**WHAT TO WORK ON**
- 1) Reproduce the lines of the listing without changes, from the line with "Where should I click to: Focus" up to and including the line with "Action: tap(278, 244)".
- 2) Write the next part of the piece about the USB Music Card, picking up after its final sentence.

**DOCUMENT EXTRACT**
┌──

Here’s a prediction that’s not going to happen: declining music downloads and compact disc sales could possibly be offset by a new physical music medium called a USB Music Card.

A Tampa-based Florida company called TVM.Bio Inc. believes they might have the solution for a problem that has long plagued the music industry — declining music sales. The company says it’s developed a patent pending medium dubbed USB Music Card “that will not only replace CDs, but provide live time data and analytics to record labels, musicians, and music sponsors.”

According to the Recording Industry Association of America (via The Quietus), sales of physical music rose above those of digital downloads for 2017 in the U.S. for the first time since 2011. TVM.Bio says “the appetite for owning physical music is growing and it can only be fed by the USB Music Card.”

The company claims is a record label’s dream come true with built in worldwide tracking analytics. TVM.Bio describes it as a physical medium that contains mp3’s from a musician’s newest album, plus pics, and videos with live time analytics and the ability to throw in sponsorship advertising to reduce the cost to record labels.

Overall sales for physical and digital music last year increased 16.5% to $8.7 billion according to new data from RIAA. Physical sales decreased four percent from 2016, which the RIAA say is “a lower rate of decline than recent years.” As predicted by companies such as TVM.Bio Inc., “digital downloads are in trouble, as they fell 25% in the U.S. in 2017 with news of Apple planning to completely phase out music downloads as early as 2019.” 

According to the Sellers Research Group (that’s me) Apple has no such plans. And digital downloads are certainly not in trouble. They’ll never replace CDs for many audiophiles, but CD sales will never reach the sales peak of their heyday. And USB Music Cards, as cool as they may be, will not overtake CDs.

└──

**AVAILABLE RECORDS**

┌──

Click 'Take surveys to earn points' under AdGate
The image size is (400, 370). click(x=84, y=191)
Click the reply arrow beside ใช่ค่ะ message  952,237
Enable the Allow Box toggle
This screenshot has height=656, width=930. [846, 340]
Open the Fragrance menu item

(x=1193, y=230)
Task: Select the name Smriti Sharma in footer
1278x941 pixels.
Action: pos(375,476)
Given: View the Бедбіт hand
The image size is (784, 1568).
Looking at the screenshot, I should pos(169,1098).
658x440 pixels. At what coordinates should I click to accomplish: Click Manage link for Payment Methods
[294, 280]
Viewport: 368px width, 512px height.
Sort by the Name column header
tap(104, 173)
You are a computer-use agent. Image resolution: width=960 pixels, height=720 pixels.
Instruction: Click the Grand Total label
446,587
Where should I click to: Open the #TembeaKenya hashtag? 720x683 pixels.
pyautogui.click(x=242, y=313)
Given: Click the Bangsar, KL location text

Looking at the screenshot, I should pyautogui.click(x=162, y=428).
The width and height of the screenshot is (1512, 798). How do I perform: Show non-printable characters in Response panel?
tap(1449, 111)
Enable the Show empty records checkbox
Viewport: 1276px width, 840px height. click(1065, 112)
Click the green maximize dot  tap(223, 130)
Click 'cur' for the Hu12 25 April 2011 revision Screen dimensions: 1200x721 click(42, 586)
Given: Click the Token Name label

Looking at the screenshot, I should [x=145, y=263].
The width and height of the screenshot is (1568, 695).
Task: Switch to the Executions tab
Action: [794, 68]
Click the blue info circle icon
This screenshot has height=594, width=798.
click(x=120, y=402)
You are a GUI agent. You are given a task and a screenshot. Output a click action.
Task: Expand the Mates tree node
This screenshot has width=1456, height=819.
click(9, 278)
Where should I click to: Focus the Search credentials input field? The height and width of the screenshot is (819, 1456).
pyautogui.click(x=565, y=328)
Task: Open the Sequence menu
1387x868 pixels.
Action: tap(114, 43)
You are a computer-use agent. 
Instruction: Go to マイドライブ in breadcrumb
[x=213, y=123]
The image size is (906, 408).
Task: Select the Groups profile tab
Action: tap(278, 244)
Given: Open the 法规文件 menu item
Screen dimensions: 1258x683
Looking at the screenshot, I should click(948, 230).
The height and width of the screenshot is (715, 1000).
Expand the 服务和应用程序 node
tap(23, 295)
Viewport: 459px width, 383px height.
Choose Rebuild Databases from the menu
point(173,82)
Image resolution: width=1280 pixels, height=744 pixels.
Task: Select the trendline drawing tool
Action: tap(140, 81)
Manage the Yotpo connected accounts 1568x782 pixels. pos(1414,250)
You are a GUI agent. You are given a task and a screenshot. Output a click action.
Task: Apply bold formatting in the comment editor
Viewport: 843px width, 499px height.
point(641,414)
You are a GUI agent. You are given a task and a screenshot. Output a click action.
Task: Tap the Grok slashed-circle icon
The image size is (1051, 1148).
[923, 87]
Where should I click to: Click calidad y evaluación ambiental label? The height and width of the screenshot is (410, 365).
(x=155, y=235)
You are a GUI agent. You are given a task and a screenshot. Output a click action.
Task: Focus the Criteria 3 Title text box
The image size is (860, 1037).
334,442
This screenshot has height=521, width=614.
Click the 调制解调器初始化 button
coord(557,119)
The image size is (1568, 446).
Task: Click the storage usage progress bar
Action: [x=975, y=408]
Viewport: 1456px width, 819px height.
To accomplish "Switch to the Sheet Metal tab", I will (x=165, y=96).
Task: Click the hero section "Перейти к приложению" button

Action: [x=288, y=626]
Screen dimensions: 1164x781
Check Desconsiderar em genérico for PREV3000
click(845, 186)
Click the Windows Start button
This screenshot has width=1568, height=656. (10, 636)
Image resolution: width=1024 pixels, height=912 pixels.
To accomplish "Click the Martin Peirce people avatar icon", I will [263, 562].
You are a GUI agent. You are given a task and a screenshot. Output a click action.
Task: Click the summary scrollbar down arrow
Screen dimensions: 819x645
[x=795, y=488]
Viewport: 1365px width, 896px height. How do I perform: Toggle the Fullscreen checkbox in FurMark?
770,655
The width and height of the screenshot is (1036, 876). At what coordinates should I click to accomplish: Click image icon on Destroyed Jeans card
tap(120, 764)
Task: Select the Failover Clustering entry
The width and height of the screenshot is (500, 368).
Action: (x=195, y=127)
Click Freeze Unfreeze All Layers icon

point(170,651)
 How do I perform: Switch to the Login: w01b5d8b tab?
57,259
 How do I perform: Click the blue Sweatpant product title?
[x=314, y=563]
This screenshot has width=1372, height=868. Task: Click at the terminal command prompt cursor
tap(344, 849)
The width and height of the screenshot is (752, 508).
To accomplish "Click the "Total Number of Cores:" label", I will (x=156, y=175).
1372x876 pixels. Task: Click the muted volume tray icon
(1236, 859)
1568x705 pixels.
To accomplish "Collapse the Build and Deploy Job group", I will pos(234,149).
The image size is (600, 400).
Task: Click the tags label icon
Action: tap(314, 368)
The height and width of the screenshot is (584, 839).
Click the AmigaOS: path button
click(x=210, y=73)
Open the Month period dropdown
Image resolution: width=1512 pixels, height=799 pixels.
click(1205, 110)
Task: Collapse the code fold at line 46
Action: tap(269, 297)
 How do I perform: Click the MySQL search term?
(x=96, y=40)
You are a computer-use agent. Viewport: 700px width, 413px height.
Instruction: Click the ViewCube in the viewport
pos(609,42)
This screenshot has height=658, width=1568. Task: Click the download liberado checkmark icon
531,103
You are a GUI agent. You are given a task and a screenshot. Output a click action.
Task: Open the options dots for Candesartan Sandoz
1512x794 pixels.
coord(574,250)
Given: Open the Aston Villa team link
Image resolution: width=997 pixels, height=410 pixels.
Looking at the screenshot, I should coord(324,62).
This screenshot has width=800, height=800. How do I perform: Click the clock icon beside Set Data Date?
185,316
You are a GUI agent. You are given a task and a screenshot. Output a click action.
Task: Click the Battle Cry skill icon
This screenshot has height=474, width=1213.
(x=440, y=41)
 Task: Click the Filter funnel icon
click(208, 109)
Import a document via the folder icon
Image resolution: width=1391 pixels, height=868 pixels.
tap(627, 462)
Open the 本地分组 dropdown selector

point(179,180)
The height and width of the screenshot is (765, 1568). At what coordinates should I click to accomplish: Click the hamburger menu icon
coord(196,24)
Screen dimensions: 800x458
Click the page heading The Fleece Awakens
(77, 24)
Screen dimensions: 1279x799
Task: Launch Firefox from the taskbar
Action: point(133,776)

└──

**WRITTEN RESPONSES**
- 1)
Where should I click to: Focus the Search credentials input field? The height and width of the screenshot is (819, 1456).
pyautogui.click(x=565, y=328)
Task: Open the Sequence menu
1387x868 pixels.
Action: tap(114, 43)
You are a computer-use agent. 
Instruction: Go to マイドライブ in breadcrumb
[x=213, y=123]
The image size is (906, 408).
Task: Select the Groups profile tab
Action: tap(278, 244)

- 2)
Of course, I could be wrong. But I don’t think so.

“All things are a cycle and it was only a matter of time for this generation to see owning physical music is human nature,” says Roger Singh, president of TVM.Bio. ”As human beings we like to collect and this cannot be fulfilled with virtual music.  The engagements with our senses to touch, listen, see, collect, and pass on music in the physical format will always be part of us.”  Another important factor about physical music is that it outweighs virtual in marketing and advertising because once your phone or computer is off, you are no longer reminded about the musician’s music. 

Also, the increase in physical music sales is likely due in part to the increase in vinyl sales through major retailers like Barnes and Noble, Target and Urban Outfitters, as well as events like Record Store Day and  Cassette Store Day. In regards to CDs, despite bleak numbers and news earlier this year that Best Buy will discontinue their sales of CDs, Salon pointed out that CDs are still the most popular format for people purchasing albums.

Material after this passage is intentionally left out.